Department of Biochemistry, University of Lausanne, CH-1066 Epalinges, Switzerland.
Proc Natl Acad Sci U S A. 2011 Aug 30;108(35):14596-601. doi: 10.1073/pnas.1105020108. Epub 2011 Aug 22.
The protease activity of the paracaspase Malt1 contributes to antigen receptor-mediated lymphocyte activation and lymphomagenesis. Malt1 activity is required for optimal NF-κB activation, but little is known about the responsible substrate(s). Here we report that Malt1 cleaved the NF-κB family member RelB after Arg-85. RelB cleavage induced its proteasomal degradation and specifically controlled DNA binding of RelA- or c-Rel-containing NF-κB complexes. Overexpression of RelB inhibited expression of canonical NF-κB target genes and led to impaired survival of diffuse large B-cell lymphoma cell lines characterized by constitutive Malt1 activity. These findings identify a central role for Malt1-dependent RelB cleavage in canonical NF-κB activation and thereby provide a rationale for the targeting of Malt1 in immunomodulation and cancer treatment.
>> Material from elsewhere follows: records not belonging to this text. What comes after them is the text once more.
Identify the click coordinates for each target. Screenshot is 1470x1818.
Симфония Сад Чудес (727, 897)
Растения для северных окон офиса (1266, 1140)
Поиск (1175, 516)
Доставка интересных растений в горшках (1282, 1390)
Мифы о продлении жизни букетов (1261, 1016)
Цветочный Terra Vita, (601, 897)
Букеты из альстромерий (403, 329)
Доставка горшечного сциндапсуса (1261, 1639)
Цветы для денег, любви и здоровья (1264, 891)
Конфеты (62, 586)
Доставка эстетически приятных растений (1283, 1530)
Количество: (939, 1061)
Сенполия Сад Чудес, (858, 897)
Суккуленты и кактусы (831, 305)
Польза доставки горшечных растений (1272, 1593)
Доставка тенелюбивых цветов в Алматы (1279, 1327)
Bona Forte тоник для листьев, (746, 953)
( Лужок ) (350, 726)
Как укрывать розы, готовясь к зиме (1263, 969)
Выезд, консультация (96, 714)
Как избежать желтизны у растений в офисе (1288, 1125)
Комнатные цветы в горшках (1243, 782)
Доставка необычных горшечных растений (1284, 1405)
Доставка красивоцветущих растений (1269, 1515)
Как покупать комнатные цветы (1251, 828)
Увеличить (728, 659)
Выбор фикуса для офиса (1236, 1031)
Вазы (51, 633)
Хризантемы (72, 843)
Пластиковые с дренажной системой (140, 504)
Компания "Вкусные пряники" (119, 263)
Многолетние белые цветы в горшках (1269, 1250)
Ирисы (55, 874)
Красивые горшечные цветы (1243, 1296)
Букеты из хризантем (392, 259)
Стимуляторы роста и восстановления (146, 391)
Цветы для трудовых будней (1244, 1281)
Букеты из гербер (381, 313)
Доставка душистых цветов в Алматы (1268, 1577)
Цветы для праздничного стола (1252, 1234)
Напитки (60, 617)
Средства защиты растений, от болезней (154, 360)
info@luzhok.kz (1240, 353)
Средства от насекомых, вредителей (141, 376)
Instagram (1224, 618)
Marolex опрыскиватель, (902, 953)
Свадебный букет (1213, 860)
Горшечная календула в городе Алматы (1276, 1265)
糜蛋白酶样丝氨酸蛋白酶 Malt1 的蛋白酶活性有助于抗原受体介导的淋巴细胞激活和淋巴瘤发生。Malt1 活性对于最佳 NF-κB 激活是必需的,但负责的底物知之甚少。在这里,我们报告 Malt1 在精氨酸 85 后切割 NF-κB 家族成员 RelB。RelB 切割诱导其蛋白酶体降解,并特异性控制包含 RelA 或 c-Rel 的 NF-κB 复合物的 DNA 结合。RelB 的过表达抑制了规范的 NF-κB 靶基因的表达,并导致特征为组成性 Malt1 活性的弥漫性大 B 细胞淋巴瘤细胞系的存活受损。这些发现确定了 Malt1 依赖性 RelB 切割在规范的 NF-κB 激活中的核心作用,从而为免疫调节和癌症治疗中靶向 Malt1 提供了依据。